Korn shell metacharacters: What does !(some text) mean? - unix

Trying to figure out how ksh is processing the construct !(text). For example,
$ echo !(hello)
produces a list of files in the current directory (similar to the output of an ls command, except it's sorted into columns rather than rows). It doesn't matter what text is in the parens, the output is the same.
Can anyone enlighten me as to what the command is actually doing? Thanks!

It echoes all files except hello. You can also use wildcards like echo !(*.java)

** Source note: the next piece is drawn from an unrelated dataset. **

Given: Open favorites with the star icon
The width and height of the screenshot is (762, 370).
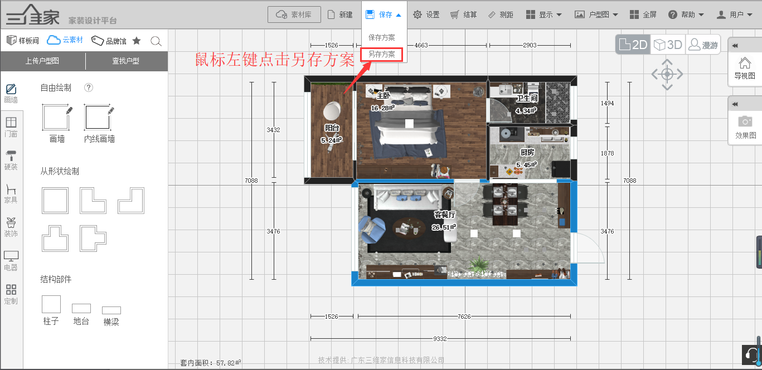Looking at the screenshot, I should click(137, 41).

Here's some more detailed information. For more info, look in the "file name generation" section of the ksh man page (bash works the same way). See here for more patterns: https://www.mkssoftware.com/docs/man1/sh.1.asp
A sub-pattern begins with a ?, *, +, #, or ! character followed by a pattern-list
enclosed in parentheses. Pattern-lists themselves can contain sub-patterns.
The following list describes valid sub-patterns.
?(pattern-list)
Matches exactly zero or exactly one occurrence of the specified pattern-list.
*(pattern-list)
Matches zero or more occurrences of the specified pattern-list.
+(pattern-list)
Matches one or more occurrences of the specified pattern-list.
#(pattern-list)
Matches exactly one occurrence of the specified pattern-list.
!(pattern-list)
Matches any string that does not match the specified pattern-list.
So for your example, when the shell sees the unquoted exclamation point, followed by parenthesis it goes into file name matching mode, then it displays files in the current directory that do not match "hello".

Related

Delete part of file name (up to but NOT including string)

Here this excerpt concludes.